Some people of African descent outside of Africa are offended by any connection with Africa and some Africans born in Africa are offended by any connections to people of African descent that were historically forced to migrate to other countries. Will people of African descent in America and in other places outside of Africa all call themselves African one day? Scary thought for some people. Scary for the enemy that is; and the enemy is those forces that oppose our peoples unity and organization. The enemy could be white, black or African.

Black is a color of the spectrum , which occurs when all colors in the spectrum are mixed and it does not pertain to a race of people. People are connected with cultures and races, not colors. My shoes are black. I am an African born in America. African-American is a link to ownership of land and present location. Even though the slave traders stole Africans, bought them or murdered them and raped them and their home land for resources; some Africans in other countries still have a connection with the place where they were intentionally disconnected from. All other races of people can use the place of their origin with the ‘hyphenated American’ at the end, but when people of African descent do the same thing there is a problem.
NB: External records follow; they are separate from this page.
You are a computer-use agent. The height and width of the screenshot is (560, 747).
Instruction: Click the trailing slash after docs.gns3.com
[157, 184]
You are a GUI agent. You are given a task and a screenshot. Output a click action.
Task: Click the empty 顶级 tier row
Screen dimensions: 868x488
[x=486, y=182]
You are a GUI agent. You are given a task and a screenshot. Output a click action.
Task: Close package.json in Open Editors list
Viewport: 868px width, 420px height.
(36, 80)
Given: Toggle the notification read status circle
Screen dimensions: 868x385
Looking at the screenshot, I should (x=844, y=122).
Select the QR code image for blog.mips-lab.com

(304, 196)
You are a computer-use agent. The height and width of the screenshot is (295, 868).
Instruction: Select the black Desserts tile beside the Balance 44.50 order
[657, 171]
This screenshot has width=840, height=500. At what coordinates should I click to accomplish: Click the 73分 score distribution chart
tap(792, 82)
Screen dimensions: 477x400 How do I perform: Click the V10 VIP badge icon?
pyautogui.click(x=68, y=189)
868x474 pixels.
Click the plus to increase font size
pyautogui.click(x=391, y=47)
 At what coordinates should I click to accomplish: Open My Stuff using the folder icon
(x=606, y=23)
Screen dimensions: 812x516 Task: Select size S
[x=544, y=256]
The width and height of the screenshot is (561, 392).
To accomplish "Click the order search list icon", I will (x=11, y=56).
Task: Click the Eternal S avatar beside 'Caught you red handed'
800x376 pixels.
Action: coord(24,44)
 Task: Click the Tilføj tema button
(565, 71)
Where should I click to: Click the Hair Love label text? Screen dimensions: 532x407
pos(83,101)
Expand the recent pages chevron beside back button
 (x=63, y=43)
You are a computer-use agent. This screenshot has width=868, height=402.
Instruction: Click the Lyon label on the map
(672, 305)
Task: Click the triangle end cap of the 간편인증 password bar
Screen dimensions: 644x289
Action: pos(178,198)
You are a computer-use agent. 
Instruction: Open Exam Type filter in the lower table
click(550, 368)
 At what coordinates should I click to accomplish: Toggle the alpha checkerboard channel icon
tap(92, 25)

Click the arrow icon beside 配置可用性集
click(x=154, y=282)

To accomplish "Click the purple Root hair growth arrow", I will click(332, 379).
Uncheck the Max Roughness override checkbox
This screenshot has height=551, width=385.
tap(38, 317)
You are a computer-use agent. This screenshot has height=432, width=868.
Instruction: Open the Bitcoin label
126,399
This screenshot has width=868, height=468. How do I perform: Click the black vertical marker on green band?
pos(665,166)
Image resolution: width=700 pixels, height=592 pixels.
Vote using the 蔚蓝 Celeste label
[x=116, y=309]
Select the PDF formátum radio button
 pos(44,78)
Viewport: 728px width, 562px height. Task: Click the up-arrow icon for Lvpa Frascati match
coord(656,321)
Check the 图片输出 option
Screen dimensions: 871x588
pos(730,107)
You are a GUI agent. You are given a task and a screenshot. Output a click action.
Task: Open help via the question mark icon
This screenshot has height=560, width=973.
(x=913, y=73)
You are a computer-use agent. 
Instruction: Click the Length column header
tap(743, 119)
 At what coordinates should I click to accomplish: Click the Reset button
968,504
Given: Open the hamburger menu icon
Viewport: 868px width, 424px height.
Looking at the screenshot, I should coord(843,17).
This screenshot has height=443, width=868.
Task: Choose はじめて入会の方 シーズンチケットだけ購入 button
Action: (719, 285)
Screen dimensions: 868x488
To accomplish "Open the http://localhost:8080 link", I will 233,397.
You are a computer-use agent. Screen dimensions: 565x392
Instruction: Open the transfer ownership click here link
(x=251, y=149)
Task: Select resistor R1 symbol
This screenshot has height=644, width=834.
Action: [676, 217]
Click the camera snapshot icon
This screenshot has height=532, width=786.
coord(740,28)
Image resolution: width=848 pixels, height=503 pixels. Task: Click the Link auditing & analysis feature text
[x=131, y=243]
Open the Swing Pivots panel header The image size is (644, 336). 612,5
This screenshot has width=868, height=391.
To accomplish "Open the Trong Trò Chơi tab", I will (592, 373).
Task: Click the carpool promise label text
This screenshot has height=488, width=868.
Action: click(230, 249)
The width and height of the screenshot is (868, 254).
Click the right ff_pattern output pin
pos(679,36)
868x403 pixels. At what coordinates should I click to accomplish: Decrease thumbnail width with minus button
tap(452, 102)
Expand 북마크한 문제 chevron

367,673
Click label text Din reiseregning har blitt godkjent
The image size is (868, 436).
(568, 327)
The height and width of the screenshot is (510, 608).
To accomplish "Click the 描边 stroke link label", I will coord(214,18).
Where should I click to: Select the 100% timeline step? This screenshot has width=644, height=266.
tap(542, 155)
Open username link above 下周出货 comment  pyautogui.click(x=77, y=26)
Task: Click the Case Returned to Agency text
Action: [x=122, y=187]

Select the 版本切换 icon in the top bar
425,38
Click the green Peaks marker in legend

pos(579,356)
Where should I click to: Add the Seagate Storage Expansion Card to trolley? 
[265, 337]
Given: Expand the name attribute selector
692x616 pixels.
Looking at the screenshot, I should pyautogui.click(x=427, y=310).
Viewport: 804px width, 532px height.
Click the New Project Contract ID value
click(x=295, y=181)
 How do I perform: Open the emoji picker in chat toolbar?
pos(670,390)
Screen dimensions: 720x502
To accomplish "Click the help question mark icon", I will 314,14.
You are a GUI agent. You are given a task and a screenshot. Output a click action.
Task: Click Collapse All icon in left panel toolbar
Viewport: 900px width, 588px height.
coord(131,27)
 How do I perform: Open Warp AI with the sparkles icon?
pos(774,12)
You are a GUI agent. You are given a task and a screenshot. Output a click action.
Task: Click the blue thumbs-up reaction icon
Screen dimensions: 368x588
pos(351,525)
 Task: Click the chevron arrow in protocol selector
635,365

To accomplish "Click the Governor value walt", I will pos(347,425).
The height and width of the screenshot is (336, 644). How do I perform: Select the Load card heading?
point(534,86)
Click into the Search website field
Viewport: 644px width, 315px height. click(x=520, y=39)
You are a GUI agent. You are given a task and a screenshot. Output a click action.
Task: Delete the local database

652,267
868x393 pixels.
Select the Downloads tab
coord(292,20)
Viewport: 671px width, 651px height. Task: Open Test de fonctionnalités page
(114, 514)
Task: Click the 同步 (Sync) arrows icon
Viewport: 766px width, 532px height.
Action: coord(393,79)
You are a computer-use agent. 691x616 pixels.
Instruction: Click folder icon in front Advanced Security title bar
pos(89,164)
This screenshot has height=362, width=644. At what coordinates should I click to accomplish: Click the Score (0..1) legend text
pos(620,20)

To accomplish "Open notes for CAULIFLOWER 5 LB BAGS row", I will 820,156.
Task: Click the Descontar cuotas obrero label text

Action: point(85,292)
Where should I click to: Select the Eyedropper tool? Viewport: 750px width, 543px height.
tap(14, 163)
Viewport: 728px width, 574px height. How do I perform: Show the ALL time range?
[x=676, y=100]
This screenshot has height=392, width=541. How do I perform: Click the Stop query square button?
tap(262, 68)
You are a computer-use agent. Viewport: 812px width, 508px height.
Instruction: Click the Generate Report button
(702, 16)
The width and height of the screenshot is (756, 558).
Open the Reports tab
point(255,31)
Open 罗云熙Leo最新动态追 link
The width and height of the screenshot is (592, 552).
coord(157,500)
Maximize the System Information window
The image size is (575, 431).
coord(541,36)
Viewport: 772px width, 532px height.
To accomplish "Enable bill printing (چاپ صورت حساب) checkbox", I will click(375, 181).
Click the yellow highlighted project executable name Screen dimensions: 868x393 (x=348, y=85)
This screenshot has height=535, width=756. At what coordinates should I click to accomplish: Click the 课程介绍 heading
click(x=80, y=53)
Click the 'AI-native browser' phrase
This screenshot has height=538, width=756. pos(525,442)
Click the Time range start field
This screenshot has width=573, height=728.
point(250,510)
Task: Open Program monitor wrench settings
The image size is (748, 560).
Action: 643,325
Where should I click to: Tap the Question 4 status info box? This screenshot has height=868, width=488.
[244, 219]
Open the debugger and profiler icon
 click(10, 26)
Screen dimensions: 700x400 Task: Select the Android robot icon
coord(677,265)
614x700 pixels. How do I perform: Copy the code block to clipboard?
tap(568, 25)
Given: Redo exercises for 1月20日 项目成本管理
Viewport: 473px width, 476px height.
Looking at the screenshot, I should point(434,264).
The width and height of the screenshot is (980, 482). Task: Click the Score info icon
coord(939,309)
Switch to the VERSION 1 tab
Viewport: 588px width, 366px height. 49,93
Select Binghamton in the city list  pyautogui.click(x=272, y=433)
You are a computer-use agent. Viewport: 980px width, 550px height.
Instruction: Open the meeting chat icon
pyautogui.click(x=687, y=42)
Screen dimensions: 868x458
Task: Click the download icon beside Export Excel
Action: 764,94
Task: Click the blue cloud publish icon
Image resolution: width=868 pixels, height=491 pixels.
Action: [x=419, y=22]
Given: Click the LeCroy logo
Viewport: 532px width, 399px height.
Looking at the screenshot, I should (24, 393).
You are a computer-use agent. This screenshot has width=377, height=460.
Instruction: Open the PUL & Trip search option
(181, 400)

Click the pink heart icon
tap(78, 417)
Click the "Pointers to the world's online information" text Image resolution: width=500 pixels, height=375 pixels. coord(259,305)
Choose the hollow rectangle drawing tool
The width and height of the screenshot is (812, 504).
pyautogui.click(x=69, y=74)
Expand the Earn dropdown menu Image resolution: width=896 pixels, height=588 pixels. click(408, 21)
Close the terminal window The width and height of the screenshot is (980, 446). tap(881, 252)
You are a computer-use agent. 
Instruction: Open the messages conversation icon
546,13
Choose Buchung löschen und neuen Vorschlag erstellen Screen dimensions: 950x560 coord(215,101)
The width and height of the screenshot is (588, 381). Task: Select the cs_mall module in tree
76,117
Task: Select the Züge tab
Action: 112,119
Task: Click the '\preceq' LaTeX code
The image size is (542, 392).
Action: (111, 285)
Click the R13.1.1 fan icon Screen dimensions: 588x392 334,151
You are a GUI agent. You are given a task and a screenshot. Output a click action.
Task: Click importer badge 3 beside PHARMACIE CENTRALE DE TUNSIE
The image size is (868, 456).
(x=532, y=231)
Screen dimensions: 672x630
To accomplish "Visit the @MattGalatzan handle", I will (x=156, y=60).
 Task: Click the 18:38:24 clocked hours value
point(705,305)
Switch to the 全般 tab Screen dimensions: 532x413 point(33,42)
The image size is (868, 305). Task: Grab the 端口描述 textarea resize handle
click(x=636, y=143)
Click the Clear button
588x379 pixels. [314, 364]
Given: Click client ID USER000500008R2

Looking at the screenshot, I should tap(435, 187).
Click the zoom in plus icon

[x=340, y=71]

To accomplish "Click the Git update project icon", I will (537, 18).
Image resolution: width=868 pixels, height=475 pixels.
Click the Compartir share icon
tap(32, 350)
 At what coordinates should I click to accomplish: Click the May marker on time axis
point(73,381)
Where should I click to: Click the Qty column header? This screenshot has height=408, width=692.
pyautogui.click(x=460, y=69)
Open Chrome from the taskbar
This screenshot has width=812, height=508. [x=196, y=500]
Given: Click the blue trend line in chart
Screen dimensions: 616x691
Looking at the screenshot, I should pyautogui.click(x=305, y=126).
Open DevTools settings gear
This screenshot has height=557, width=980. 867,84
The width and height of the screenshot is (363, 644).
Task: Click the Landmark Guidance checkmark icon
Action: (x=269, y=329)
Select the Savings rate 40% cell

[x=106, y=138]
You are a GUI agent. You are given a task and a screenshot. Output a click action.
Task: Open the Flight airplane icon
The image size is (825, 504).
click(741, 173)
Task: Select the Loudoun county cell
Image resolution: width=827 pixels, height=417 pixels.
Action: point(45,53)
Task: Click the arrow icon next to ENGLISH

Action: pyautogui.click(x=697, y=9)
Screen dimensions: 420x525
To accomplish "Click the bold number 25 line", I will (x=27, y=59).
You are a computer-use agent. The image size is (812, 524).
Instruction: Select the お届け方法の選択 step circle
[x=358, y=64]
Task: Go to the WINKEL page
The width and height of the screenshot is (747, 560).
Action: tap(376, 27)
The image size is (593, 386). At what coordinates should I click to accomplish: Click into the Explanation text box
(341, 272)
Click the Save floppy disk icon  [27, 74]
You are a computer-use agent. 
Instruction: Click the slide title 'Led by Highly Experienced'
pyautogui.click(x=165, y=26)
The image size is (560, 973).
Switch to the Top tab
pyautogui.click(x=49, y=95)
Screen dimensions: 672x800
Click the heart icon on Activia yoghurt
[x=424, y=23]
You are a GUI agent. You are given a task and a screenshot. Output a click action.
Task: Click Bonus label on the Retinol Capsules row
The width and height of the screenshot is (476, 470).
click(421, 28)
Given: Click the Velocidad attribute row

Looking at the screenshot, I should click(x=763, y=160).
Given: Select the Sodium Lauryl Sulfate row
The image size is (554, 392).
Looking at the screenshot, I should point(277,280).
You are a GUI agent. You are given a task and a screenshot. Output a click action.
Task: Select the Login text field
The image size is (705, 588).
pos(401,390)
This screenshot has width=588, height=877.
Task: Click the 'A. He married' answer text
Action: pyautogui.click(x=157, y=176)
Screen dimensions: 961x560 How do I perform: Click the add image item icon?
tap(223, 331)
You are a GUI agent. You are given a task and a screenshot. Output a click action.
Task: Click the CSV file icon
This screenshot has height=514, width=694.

Chinese say “Chinese-American” with no problem. Mexicans say “Mexican-American” with no problem. Any other race says the same thing, but when an African-American tries to relate to his or her home land, the racist show who they are and they have a problem with the African-American attempting to link with his or her history or culture. What this shows me is that those particular people are satisfied that they have disconnected Africans from their culture world wide or they would not get so upset when Africans abroad call themselves what they are and that term is African. I have heard the oppressors ask stupid questions like, what tribe are you from? As if one isn’t from Africa if he or she doesn’t know the name of the tribe that his or her ancestors were stolen from.

This is a separation tactic. I will make a poor attempt at paraphrasing a Malcolm X statement here by telling you that if you were on earth and put some biscuits ingredients together and placed the mixture in the oven and cooked the biscuits and then took them out of the oven they would be called biscuits? Of course they would be called biscuits. If you made biscuits the exact same way and cooked them in the same stove on the moon, would those biscuits be called puppies? No, they would still be called biscuits.

This common sense statement works for people as well. If two Africans have sex in Africa or America, these children will be Africans regardless of where they were born. They won’t be Native Americans, nor Europeans no matter how hard they try. The people are forced to be African no matter what they say because that is what the creator made them. Conscious people in America like to be labeled as African Americans or simply Africans. The unconscious people like to be called black, a combination of the rainbow.